La suegra resopló y puso delante de Pablo un puñado de caramelos.
Come, cariño. La abuela te cuida, ya que tu madre está ocupada con tonterías.
Carmen dejó los platos en la mesa con tal fuerza que sonaron. Pablo miró asustado a su madre y luego a su abuela.
Me los comeré después, con el postre dijo el niño en voz baja.
Muy bien, cielo Carmen le acarició el pelo. Ve a lavarte las manos.
Cuando Pablo salió, Doña Margarita apretó los labios.
¿Estás poniendo al niño en mi contra?
No pongo a nadie contra nadie. Solo seguimos las normas que Antonio y yo acordamos.

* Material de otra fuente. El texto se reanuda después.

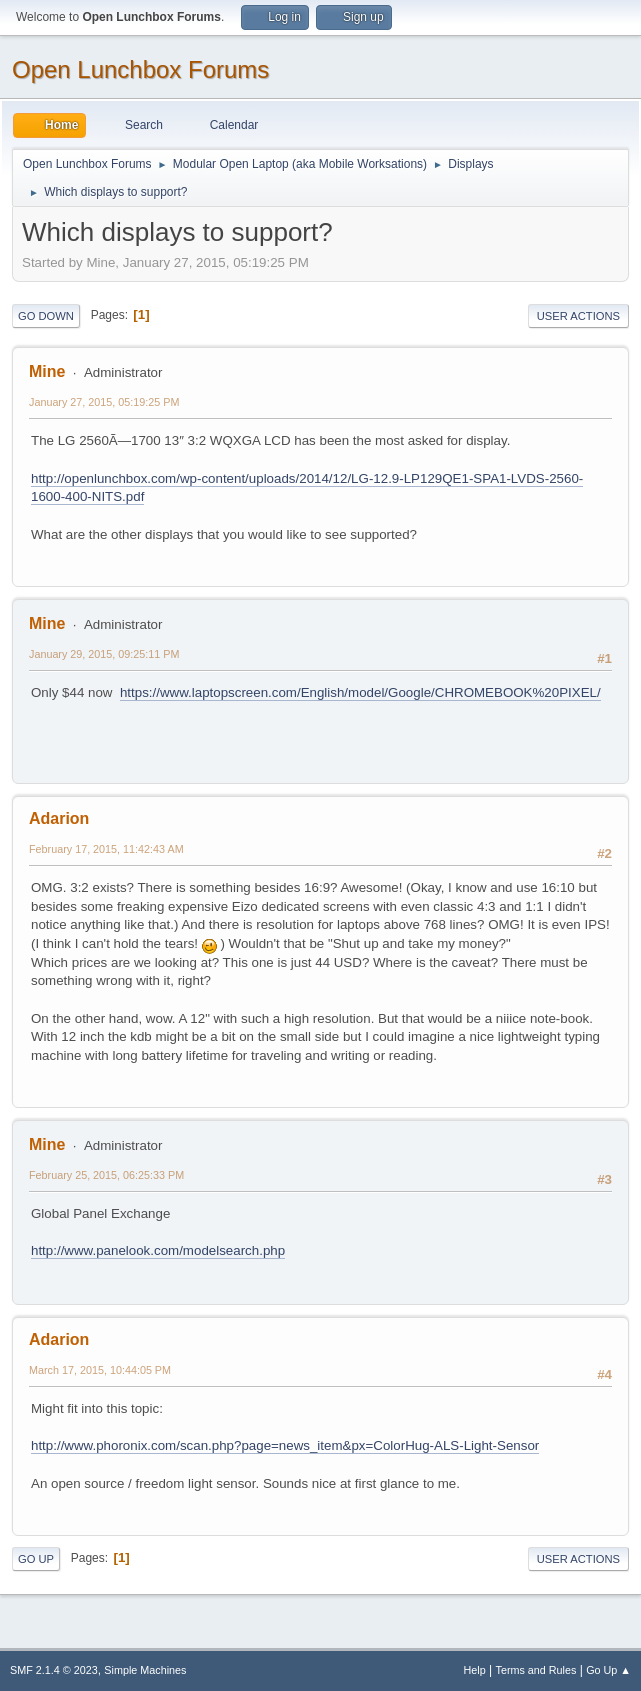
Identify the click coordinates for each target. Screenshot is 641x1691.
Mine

¿Antonio? la suegra soltó una risa burlona. Mi hijo no ha establecido ninguna norma. Todo son invenciones tuyas. Ya conozco a madres como tú, que con tanto capricho acaban volviendo neuróticos a los niños.
Carmen respiró hondo. Discutir era inútil. En un año, lo había aprendido bien. Cualquier intento de defender su postura terminaba con Doña Margarita recordándole que la casa estaba a su nombre.
El tema de la casa era un dolor aparte. Cuando Carmen se mudó con Antonio después de la boda, no le dio importancia a que él mencionara que la casa estaba a nombre de su madre.
Es más seguro explicó entonces Antonio. Así, si pasa algo, nadie puede quitársela a mi madre. Es solo un trámite, al fin y al cabo, la casa la construí yo con mi dinero.
Carmen se lo creyó. Ella no tenía nada propio: después de su divorcio, dejó su piso a su exmarido con tal de terminar rápido. Con Pablo, alquiló un lugar hasta que conoció a Antonio.